Italian Coffee

Coffee / Joanna Malinowska

A research on 7,000 Italian men, combined with laboratory studies, confirms that drinking more than three Italian-style coffee cups a day reduces prostate cancer risk by more than 50%.

The role of coffee, specifically caffeine in relation to prostate cancer is something that has been, and still is being hotly debated. A protective effect of the popular drink has already been suggested by previous studies, but this study, published in the International Journal of Cancer, shows that three cups or more actually can lower the risk of prostate cancer, an anti tumor action confirmed also by laboratory experiments.

“In recent years we have seen a number of international studies on this issue, but scientific evidence has been considered insufficient to draw conclusions. Moreover, in some cases results were contradictory. Our goal, therefore, was to increase knowledge in this field and to provide a clearer view”, explains George Pounis, Greek researcher at Neuromed and first author of the paper.

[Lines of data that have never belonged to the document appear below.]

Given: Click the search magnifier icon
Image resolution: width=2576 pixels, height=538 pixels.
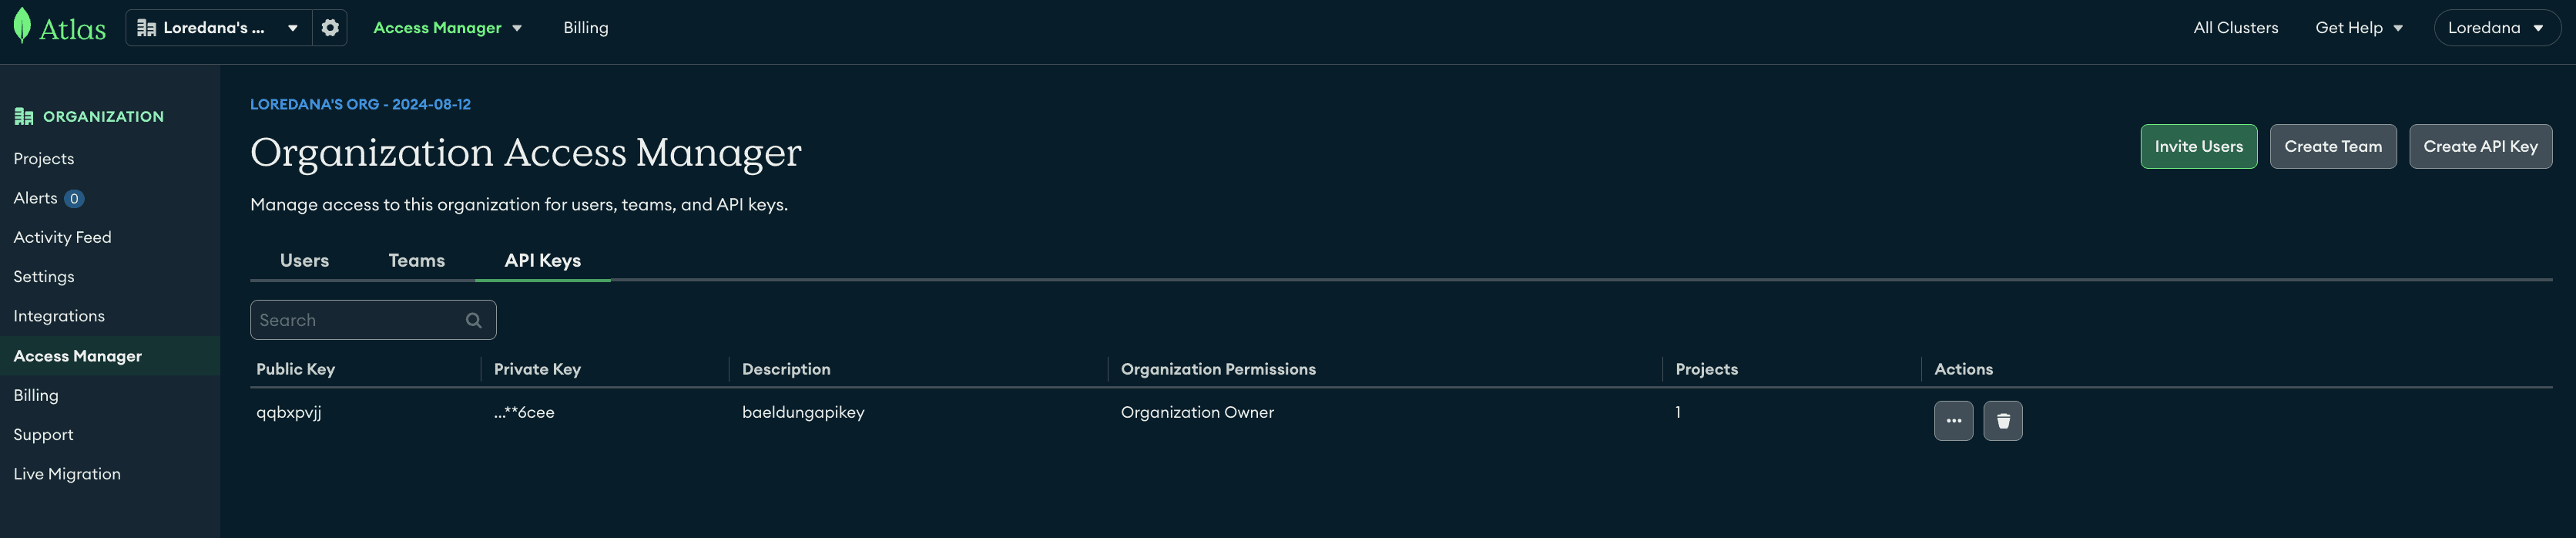Looking at the screenshot, I should [474, 320].
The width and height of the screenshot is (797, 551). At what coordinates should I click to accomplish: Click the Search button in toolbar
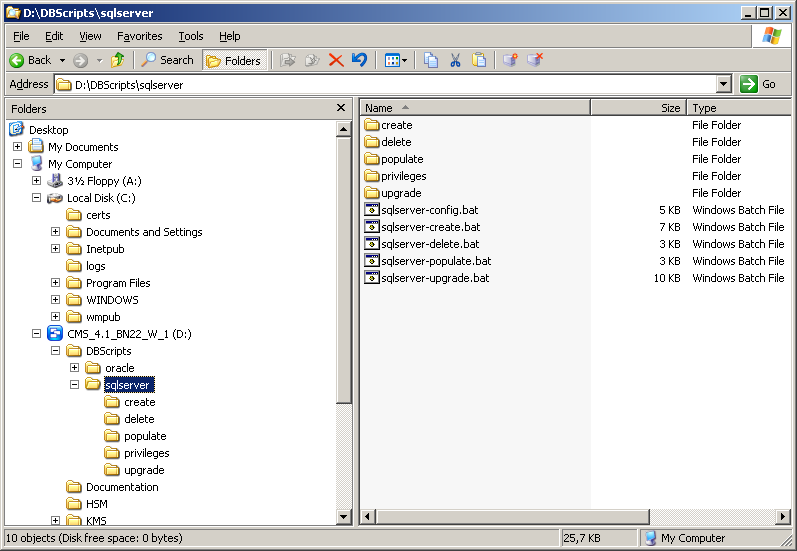(x=167, y=60)
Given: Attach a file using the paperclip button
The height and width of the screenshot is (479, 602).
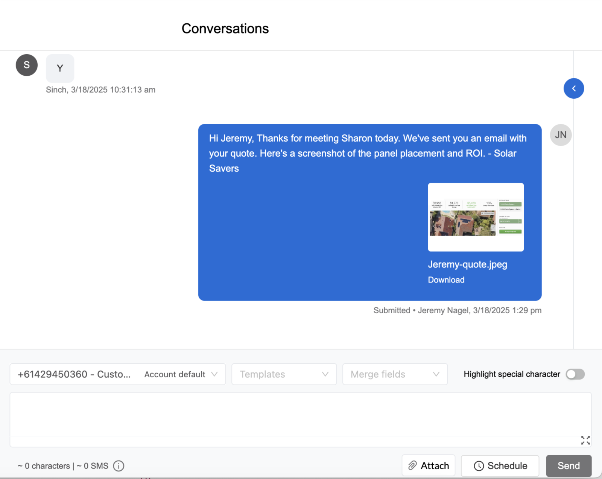Looking at the screenshot, I should point(428,466).
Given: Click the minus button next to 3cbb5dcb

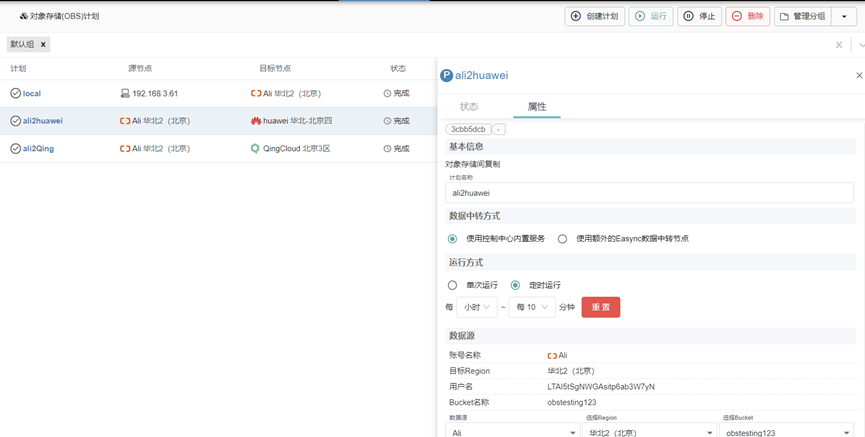Looking at the screenshot, I should point(499,129).
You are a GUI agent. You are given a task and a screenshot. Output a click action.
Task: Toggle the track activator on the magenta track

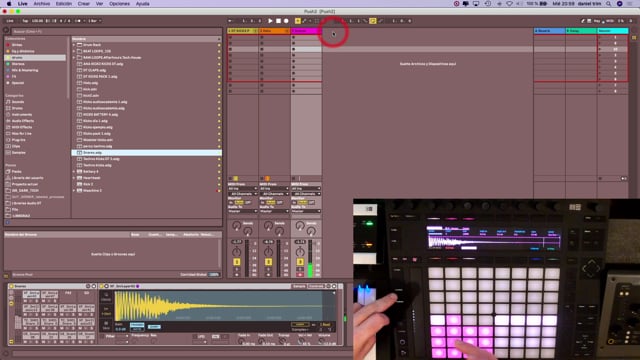pos(300,262)
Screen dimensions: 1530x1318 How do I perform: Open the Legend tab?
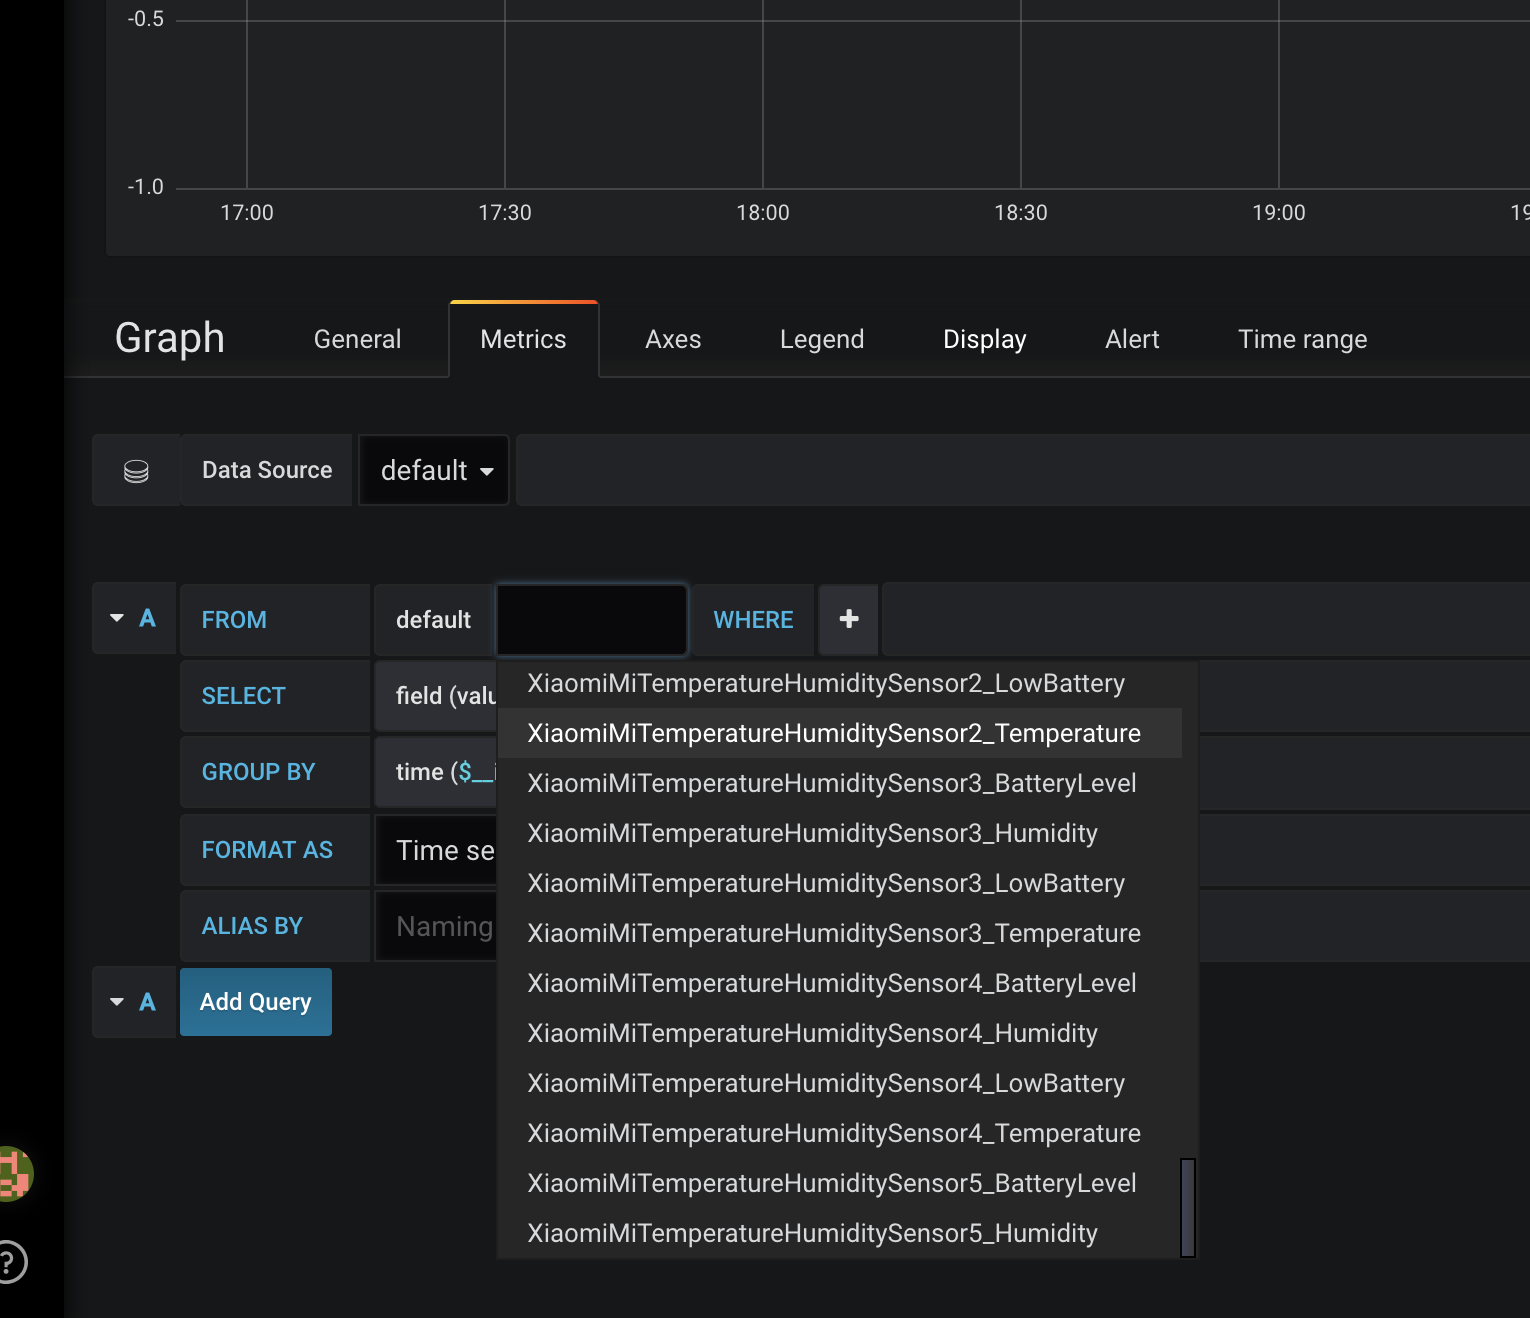tap(821, 339)
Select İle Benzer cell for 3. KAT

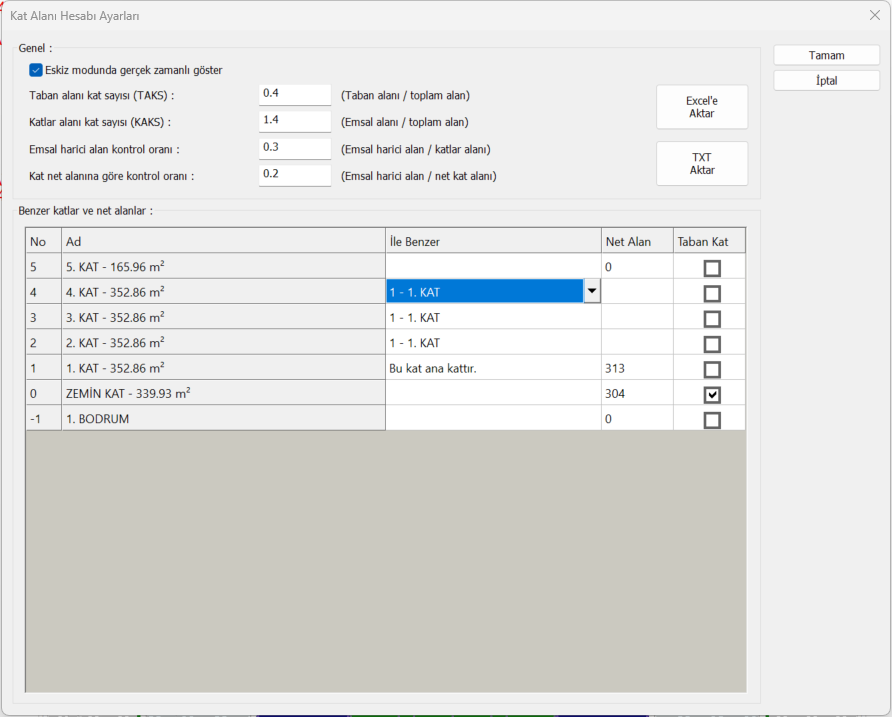(x=493, y=318)
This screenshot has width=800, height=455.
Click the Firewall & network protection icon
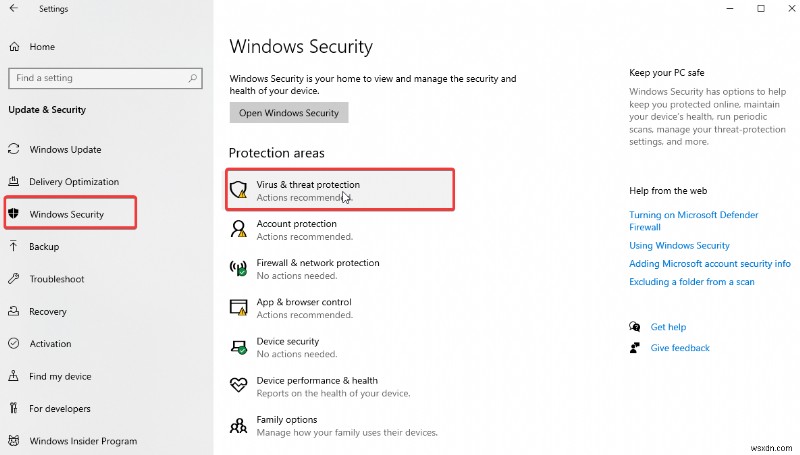[x=238, y=268]
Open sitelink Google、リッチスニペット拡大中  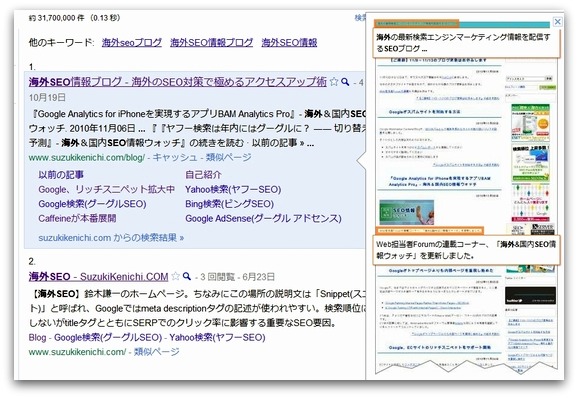(x=107, y=189)
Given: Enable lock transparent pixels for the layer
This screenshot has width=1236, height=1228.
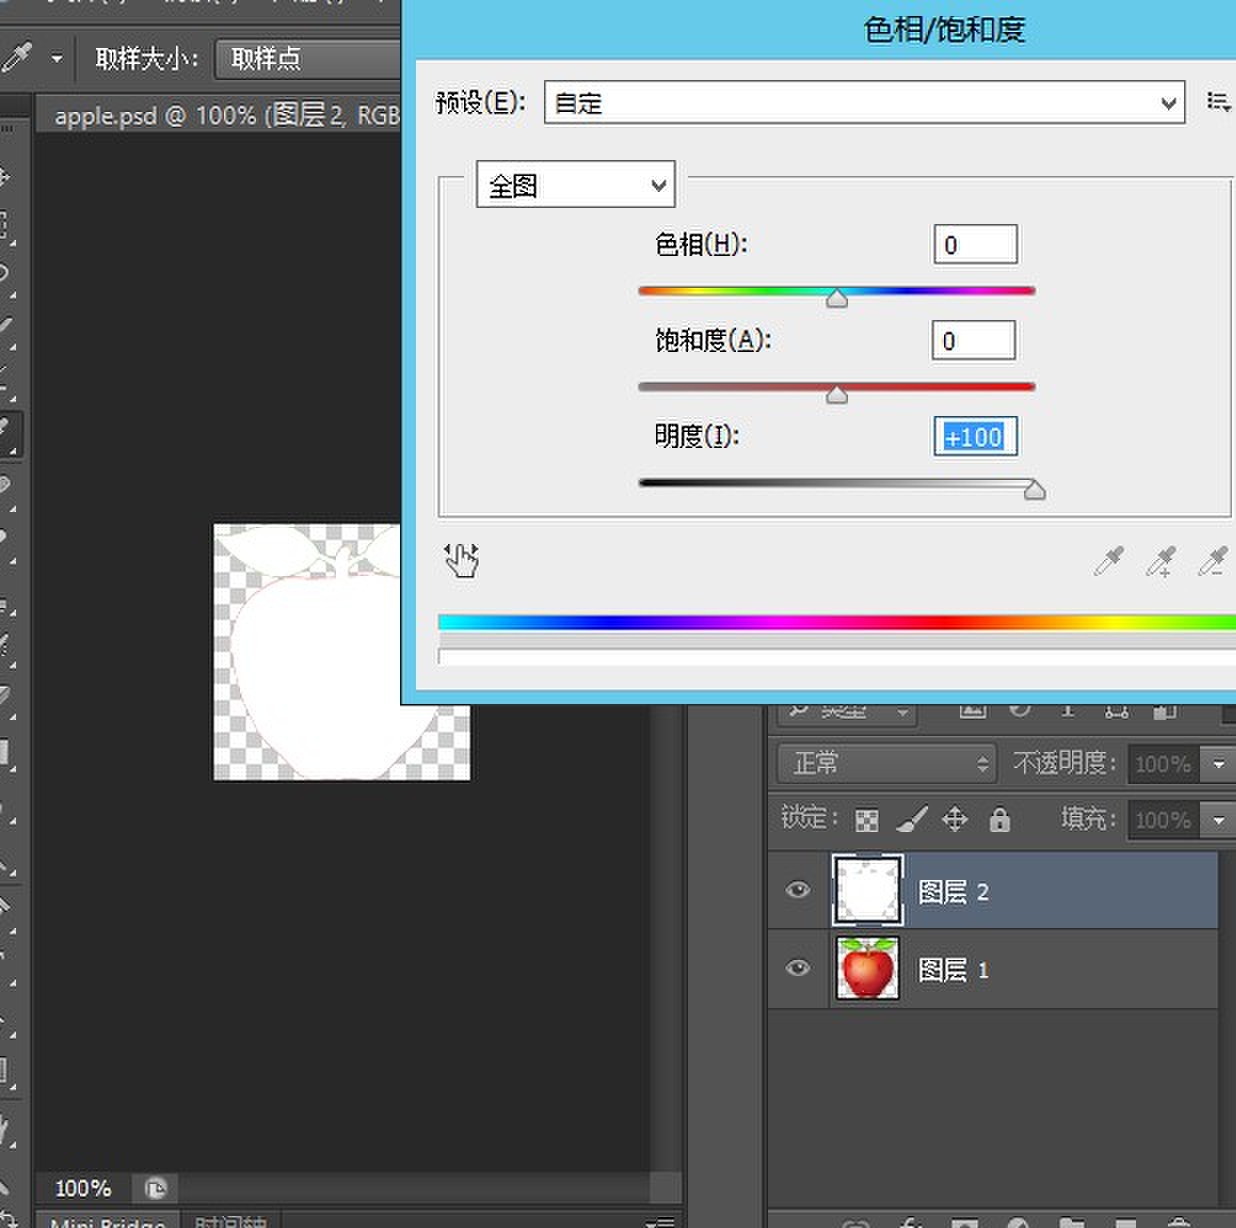Looking at the screenshot, I should click(866, 819).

About seven thousand men were observed for four years on average.  “By analyzing their coffee consumption habits and comparing them with prostate cancer cases occurred over time, we saw a net reduction of risk, 53%, in those who drank more than three cups a day”, Pounis continues.

Then researchers sought confirmation by testing the action of coffee extracts on prostate cancer cells in laboratory studies. They tested decaffeinated extracts along with those containing caffeine and found that the extracts containing caffeine significantly reduced cancer cells proliferation, as well as their ability to metastasize.

“The observations on cancer cells allow us to say that the beneficial effect observed among the seven thousand participants is most likely due to caffeine, rather than to the many other substances contained in coffee”, says Maria Benedetta Donati, Head of Laboratory of Translational Medicine.

“We should keep in mind – says Licia Iacoviello, Head of the Molecular and Nutritional Epidemiology Laboratory – that the study is conducted on a central Italy population. They prepare coffee rigorously Italian way: high pressure, very high water temperature and with no filters. This method, different from those followed in other areas of the world, could lead to a higher concentration of bioactive substances. It will be very interesting, now, to explore this aspect. Coffee is an integral part of Italian lifestyle, which, we must remember, is not made just by individual foods, but also by the specific way they are prepared”.